Volkswagen of America president Stefan Jacoby has confirmed to High Gear Media that the new sedan to be built in Tennessee will effectively replace the VW Passat in North America--and that the former Phaeton sedan will return to the U.S. market.
Speaking to journalists gathered to drive the new VW Golf, Jacoby admitted that today's Passat is too small for the duties pressed on it by American drivers. The Passat is "not the right size...for the distances Americans drive."
The Passat's replacement will be a new four-door code-named "NMS." Set for a new Volkswagen factory in Chattanooga, Tennessee, the new sedan arrives in about two years' time and will be joined by a second product a year later.

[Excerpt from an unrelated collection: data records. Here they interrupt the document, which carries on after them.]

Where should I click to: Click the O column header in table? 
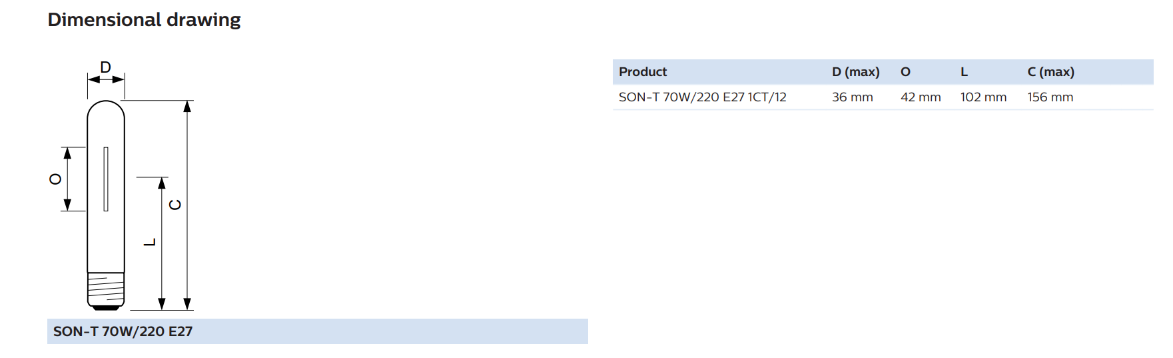(x=905, y=72)
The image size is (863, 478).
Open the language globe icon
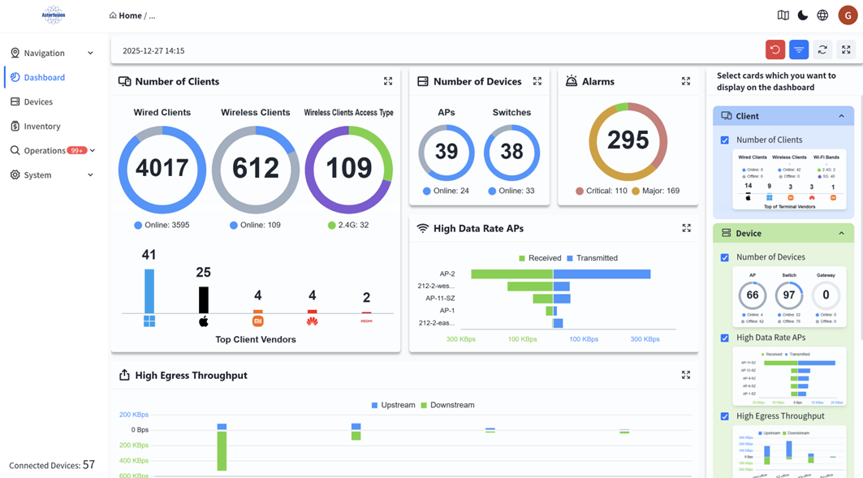click(x=822, y=15)
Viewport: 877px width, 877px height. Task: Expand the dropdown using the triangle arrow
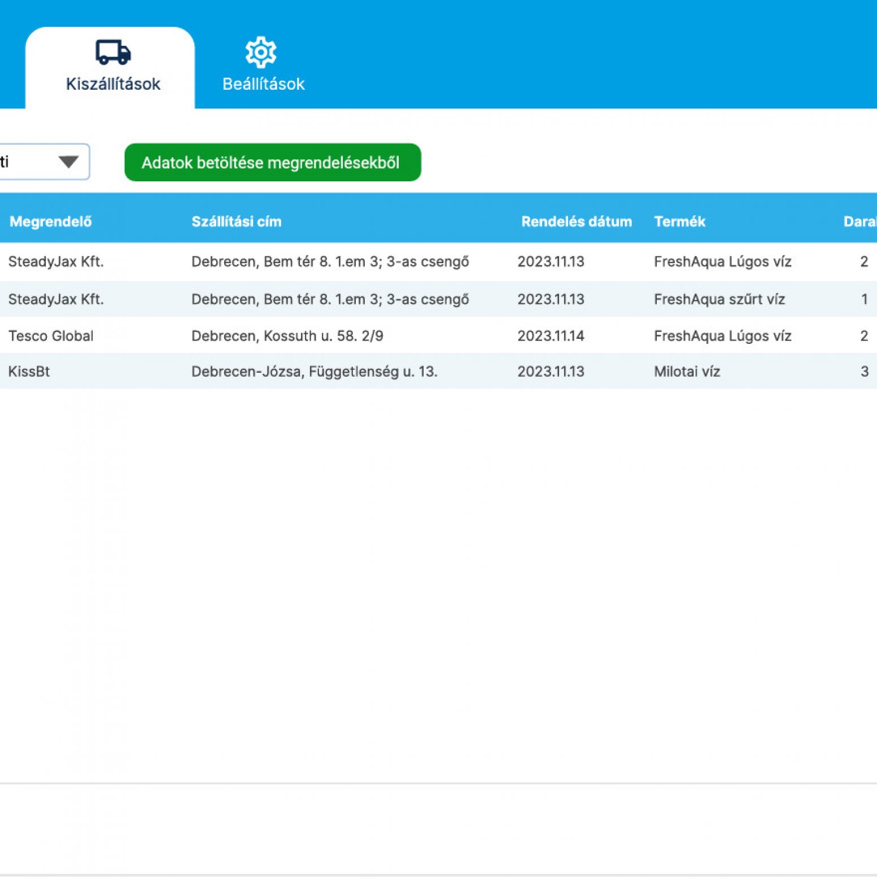(68, 162)
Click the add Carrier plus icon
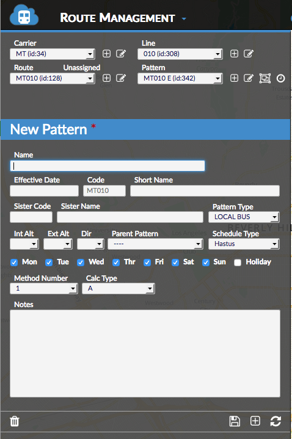Image resolution: width=292 pixels, height=439 pixels. [106, 54]
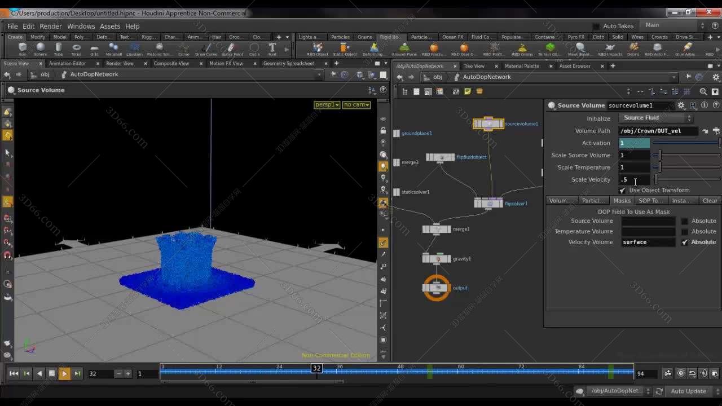Viewport: 722px width, 406px height.
Task: Switch to the Masks tab
Action: coord(622,200)
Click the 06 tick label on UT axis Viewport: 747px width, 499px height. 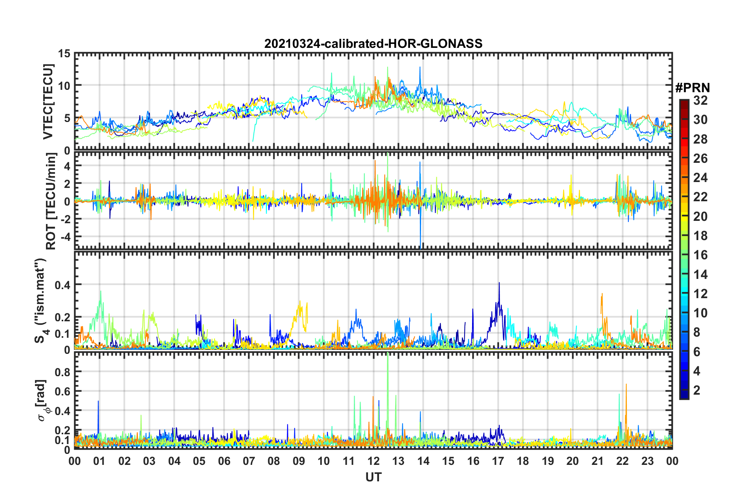[224, 461]
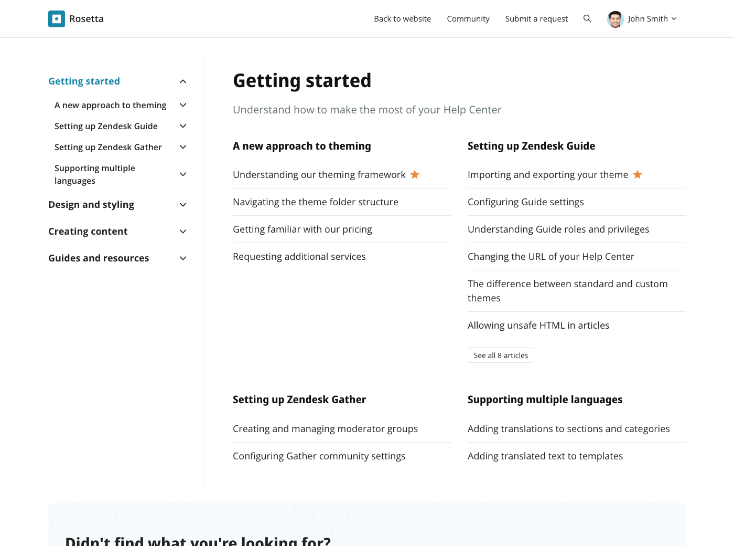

Jacoby would not confirm the second product would be a crossover vehicle, as some sources have suggested.
VW Polo: A new generation of the subcompact Polo arrives in about two years as well, and a four-door sedan is under study for the American market. Like the upcoming Ford Fiesta, Volkswagen thinks both a hatchback Polo and a four-door Polo sedan could be its new model-line anchors, positioned and priced to challenge the Fiesta and the Honda Fit.
Volkswagen Jetta: The next generation of Jetta (and the mechanically similar Golf hatchbacks) should arrive within three years. The cars will continue to compete against the likes of the Honda Civic, Toyota Corolla, and Ford Focus.
VW NMS: The new NMS sedan has been shown in sketches released by Volkswagen (above). In Germany today, VW design chief Walter de' Silva showed three more complete sketches of the NMS sedan, including full frontal, side and rear views. The shape shows some similarity to the former Volkswagen Quantum, with a faster rear roofline, a smoothly integrated grille and headlamps, and angular taillamps. In size, the NMS will likely be roughly the size of today's Nissan Altima-- to provide a wider cabin than the VW Passat, and more rear-seat leg room. According to other High Gear Media sources within the Volkswagen Group, the new sedan will be closely related to the next VW sedan to be built and sold in China.
Volkswagen CC: Jacoby says the new 2009 Volkswagen CC--a re-bodied, re-engineered spin-off of the current Passat--has moved decidedly upmarket from the Passat itself. It may drift further higher in price and mission as Volkswagen introduces the NMS sedan.
VW Phaeton: In the early part of the decade, Volkswagen introduced a large, conservative sedan called the Phaeton. You may have missed it: it sold slowly and was pulled from the market after the 2006 model year. Abandoning the Phaeton in the U.S. market was a "mistake," Jacoby says. "You need to be patient to enter a new segment." It's most likely the new Phaeton will arrive before the end of next year in Europe, and could share the same flexible component kits with other big sedans due from the VW Group, including the Audi A6, A7 and A8--though the A8's aluminum space frame and body panels are sure to remain exclusive to Audi.
Jacoby says that Volkswagen needs the new NMS sedan to compete alongside the likes of Toyota and Honda. But with a five-sedan lineup spanning a price range from about $12,000 to more than $50,000, the VW brand will be stretched much wider than either of the Japanese car names. In fact, that spectrum would include all of Toyota and Honda's core products, all of Acura, and almost all of Lexus.
What gives Volkswagen the reach that's missing from those nameplates? The brand and its heritage, Jacoby says. It's the "brand, the technology, the perception...the [Volkswagen] brand is strong enough to carry this kind of product range."